My phone has been vibrating every twenty minutes since eight.
Elliot sent over the revised structural notes earlier this morning along with three comments about the western tolerance cluster and one message telling me to stop pretending corridor compression ratios are an artistic choice.
I read it.
I simply chose not to answer yet.
The estate is unusually quiet today. Maybe because it’s raining. Maybe because my brain still feels strange after last night.
Probably both.
I stare at the ceiling for another minute before reaching blindly for another biscuit.
The ginger settles my stomach almost immediately. At this point I should probably stop acting surprised about it. Three months ago I wouldn’t have touched ginger biscuits voluntarily. Now apparently I’m consuming them like a woman recovering from war.
Pregnancy is humiliating.
My thoughts drift anyway despite my best efforts.
Bael’s hand around my waist.
His mouth against my neck.
The low warmth of his voice near my ear right before I nearly committed assault with a shoe.
Then afterward—
*Don’t touch me again unless I say you can.*
I honestly expected an argument after that.
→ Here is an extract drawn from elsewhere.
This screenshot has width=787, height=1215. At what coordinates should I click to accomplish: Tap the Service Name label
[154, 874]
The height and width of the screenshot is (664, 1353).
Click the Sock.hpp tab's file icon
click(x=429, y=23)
Or at least irritation.
Instead he’d gone still for a second before answering quietly and stepping back like the boundary had always belonged there.
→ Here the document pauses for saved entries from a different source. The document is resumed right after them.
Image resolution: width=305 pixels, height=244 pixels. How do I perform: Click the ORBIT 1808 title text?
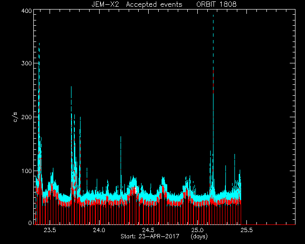point(216,4)
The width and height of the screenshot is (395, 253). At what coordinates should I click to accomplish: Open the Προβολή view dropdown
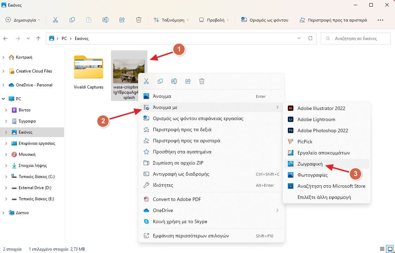214,20
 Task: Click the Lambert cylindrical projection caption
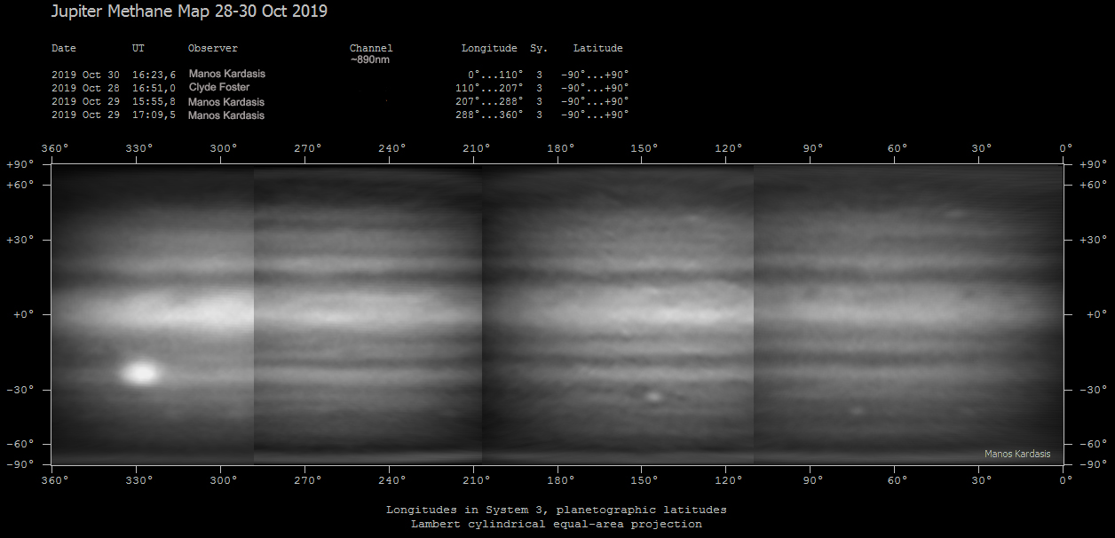[556, 524]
Which somehow bothered me more.
I turn another biscuit slowly between my fingers.
The knock at the door comes just before I bite into it.
"Young master?"
Mrs. Wen.
"Come in."
The door opens and she steps inside carrying folded laundry against one arm.
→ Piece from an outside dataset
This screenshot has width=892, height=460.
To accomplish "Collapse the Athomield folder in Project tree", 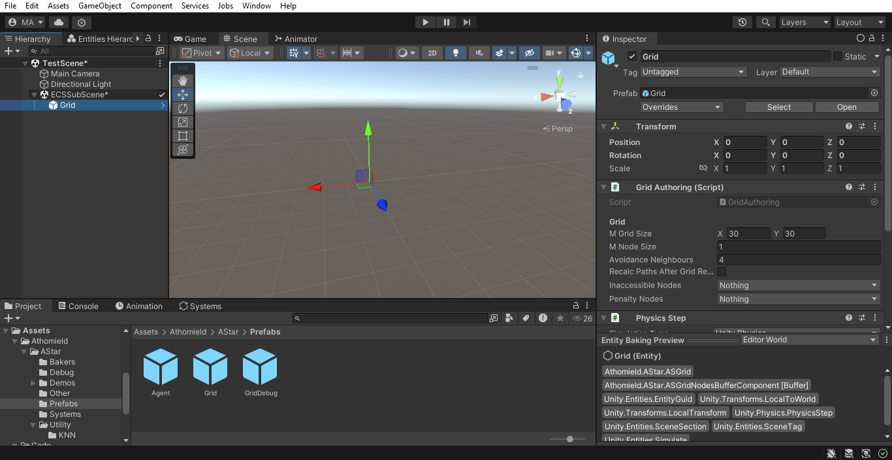I will 16,341.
Her eyes move briefly across the room before settling on me still sprawled across the bed in sleep clothes at nearly eleven-thirty in the morning.
For a moment she says nothing.
Then:
"So you finally decided to rest."
"I’ve been resting."
Mrs. Wen sets the folded clothes down neatly near the chair before glancing toward the biscuit packet beside me.
"You ate all of them?"
"There were not that many."
"...There were two full rows."
I look away because the numbers are suddenly irrelevant.
She notices immediately, obviously.
Nothing escapes this woman. I genuinely think she could detect emotional instability through walls at this point.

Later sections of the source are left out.